Our Universe consists of hundreds of billions of galaxies, and for nearby galaxies, distances are mainly measured by classical Cepheids and RR Lyrae (RR Lyr) stars.
RR Lyr stars are pulsating variable stars that are 100 times brighter than our Sun and more than twice as old. They can be used as a standard candle for measuring the distances of galaxies, due to the tight relationship between their pulsation period and luminosity at the same elemental abundance.
Based on this knowledge, astronomers from the National Astronomical Observatories of the Chinese Academy of Sciences (NAOC) proposed using double-period RR Lyr stars to measure the distances of galaxies, with the distance error of galaxies being optimized to 1-2%.
Their study was published in Nature Astronomy on June 19.
About 5% of RR Lyr stars pulsate with more than one period. Double-period RR Lyr stars are unique because the two periods are associated with stellar properties such as mass and elemental abundance.

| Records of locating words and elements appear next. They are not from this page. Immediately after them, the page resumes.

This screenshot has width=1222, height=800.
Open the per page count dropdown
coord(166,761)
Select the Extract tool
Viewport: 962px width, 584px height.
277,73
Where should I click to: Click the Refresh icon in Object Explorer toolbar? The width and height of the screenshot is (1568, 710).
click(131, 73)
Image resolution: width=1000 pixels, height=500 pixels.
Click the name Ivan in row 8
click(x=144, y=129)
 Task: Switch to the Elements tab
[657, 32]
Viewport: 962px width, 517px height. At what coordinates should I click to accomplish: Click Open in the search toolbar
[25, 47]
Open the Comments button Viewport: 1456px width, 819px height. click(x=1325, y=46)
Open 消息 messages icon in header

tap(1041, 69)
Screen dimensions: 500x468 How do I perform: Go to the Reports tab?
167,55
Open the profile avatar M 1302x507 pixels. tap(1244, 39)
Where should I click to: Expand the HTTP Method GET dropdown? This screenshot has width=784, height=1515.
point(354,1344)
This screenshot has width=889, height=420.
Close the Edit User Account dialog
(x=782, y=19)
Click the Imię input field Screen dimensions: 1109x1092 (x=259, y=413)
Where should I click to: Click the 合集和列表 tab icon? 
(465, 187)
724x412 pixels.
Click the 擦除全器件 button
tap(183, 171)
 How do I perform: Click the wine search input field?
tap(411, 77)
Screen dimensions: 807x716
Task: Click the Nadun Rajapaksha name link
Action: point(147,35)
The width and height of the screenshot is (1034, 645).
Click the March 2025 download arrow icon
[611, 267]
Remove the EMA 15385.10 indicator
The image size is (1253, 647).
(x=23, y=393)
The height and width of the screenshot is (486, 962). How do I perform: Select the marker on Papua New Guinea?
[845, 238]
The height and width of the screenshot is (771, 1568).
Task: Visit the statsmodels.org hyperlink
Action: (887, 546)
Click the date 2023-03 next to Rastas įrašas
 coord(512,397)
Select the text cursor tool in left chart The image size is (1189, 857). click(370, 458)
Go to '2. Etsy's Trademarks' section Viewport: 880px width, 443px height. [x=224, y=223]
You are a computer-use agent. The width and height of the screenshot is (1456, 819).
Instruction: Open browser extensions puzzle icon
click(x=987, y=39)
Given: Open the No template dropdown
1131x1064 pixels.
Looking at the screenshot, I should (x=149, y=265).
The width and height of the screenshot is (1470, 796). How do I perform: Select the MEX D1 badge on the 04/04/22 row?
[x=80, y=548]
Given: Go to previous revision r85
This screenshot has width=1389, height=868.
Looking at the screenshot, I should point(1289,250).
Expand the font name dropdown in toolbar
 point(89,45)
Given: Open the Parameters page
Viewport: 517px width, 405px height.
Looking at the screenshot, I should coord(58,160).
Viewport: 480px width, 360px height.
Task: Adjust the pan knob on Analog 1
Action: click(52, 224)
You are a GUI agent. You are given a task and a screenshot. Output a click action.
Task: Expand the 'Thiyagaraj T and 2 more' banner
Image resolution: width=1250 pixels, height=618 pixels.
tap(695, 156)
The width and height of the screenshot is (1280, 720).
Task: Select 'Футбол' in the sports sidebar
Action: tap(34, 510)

"We find that the elemental abundance can be represented by two periods, and thus a period-luminosity relation independent of the elemental abundance was established," said Dr. CHEN Xiaodian, lead author of the study.
Fig. 1 Distance and elemental abundance measurements for dwarf galaxies and globular clusters (Image by NAOC)
Compared to measurements of elemental abundance, measurements of period are both easy and accurate.
"Our work provides a method by which distance measurements of nearby galaxies can be obtained from photometry alone, without relying on spectroscopic observations," said Dr. DENG Licai, a senior researcher at NAOC and co-author of the study. "This will increase the sample of galaxies with high-precision distance by a factor of 20 or more."
Double-period RR Lyr stars are valuable probes that provide not only reliable distances but also information about elemental abundances.
In the coming years, the China Space Station Telescope and the Vera C. Rubin Observatory will discover tens of thousands of double-period RR Lyr stars in nearby galaxies. Using a distance measurement method based on double-period RR Lyr stars, we expect to see a 3D intuitive map of the Local Group and obtain a high-precision Hubble constant.